Als im November 2016 Ilse Aichinger starb, verschied damit eine Autorin, die ein Leben lang die Nähe zum eigenen Verschwinden gehütet hat, als wäre es die unaufhörliche Einübung in den Abschied. Oder erst die Erprobung der Existenz. Darin präzisierte Ilse Aichinger eine Haltung des Schweigens und der Diskretion, die so wenig ein Verstummen war wie ein Versagen des Sagbaren. In der Zeit des Krieges hielt sie sich mit ihrer jüdischen Mutter jahrelang versteckt, während die Großmutter und Muttergeschwister in den Konzentrationslagern starben. Aichingers Schwester konnte nach England fliehen. Diese Erfahrung und die wachsame Beobachtung der Zeitgeschichte verpflichteten die Autorin, die anarchistisch einen Zorn über die Welt pflegte, zu einer Dringlichkeit des genauen Sagens und einer Erzählung des lautlosen Zuhörens und Zuschauens.

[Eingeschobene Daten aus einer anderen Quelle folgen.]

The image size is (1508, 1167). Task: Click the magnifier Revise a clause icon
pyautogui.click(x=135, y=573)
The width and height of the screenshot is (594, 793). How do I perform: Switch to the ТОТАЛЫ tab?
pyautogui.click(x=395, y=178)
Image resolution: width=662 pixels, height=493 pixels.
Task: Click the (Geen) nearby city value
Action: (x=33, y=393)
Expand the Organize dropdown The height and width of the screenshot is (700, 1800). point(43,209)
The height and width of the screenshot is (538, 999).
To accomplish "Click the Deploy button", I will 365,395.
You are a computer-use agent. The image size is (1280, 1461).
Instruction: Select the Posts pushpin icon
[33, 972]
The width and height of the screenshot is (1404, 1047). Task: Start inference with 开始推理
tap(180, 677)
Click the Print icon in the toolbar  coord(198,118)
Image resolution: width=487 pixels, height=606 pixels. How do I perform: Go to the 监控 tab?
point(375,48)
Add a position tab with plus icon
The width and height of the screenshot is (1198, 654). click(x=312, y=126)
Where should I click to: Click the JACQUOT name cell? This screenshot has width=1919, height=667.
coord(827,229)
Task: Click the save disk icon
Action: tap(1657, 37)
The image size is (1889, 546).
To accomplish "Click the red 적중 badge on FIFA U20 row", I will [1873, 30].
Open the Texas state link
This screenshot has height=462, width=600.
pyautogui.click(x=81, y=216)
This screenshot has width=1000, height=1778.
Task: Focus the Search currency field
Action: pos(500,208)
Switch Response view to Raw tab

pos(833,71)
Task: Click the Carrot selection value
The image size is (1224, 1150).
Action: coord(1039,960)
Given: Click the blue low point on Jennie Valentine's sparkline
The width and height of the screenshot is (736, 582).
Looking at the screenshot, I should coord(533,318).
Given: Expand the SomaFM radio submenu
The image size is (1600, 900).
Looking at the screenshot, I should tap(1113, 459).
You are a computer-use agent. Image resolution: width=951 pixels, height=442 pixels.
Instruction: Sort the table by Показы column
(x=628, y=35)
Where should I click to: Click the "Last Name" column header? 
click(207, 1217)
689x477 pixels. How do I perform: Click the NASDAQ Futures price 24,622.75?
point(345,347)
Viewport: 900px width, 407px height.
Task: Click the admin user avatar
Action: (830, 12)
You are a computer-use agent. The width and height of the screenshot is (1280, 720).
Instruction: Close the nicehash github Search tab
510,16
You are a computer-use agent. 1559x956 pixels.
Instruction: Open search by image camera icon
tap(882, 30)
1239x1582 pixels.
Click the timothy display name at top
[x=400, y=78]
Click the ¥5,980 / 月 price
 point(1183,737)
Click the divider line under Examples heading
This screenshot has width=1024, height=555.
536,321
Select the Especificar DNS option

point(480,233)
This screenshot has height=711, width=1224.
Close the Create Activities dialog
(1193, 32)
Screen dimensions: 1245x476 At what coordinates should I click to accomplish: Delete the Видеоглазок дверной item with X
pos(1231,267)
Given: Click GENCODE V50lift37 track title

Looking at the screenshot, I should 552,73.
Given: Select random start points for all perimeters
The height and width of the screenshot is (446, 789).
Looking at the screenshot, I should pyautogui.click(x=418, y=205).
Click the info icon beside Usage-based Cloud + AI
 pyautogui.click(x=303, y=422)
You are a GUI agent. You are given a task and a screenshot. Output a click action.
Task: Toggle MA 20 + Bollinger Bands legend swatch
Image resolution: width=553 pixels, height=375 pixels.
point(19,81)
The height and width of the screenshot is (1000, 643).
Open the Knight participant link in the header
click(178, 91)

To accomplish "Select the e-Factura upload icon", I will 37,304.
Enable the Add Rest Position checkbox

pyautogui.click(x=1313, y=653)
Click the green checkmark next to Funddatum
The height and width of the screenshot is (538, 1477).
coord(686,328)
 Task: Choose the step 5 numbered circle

An Ilse Aichinger und ihr Werk wollen wir in einer langen Nacht der gemeinsamen Lektüren, Kommentare und Gespräche im „Schraderhaus“ erinnern, mit literarischen und kritischen Beiträgen von Elke Erb, Hannah Markus, Theresia Prammer, Marion Poschmann, Monika Rinck, Daniela Strigl, Christine Vescoli, Reto Zieger und anderen.
Die Veranstaltung ist gefördert vom Österreichischen Kulturforum.
Der zweite Teil der Hommage, die zusammen mit dem Berliner Salon Attico veranstaltet wird, findet am 24. und 25. Mai im Filmclub Bozen mit Lektüren, Gesprächen, Referenzen und einem Filmabend statt. Beiträge von Helmut Böttiger, Josef Oberhollenzer, Marlene Streeruwitz, Josef Winkler u.a.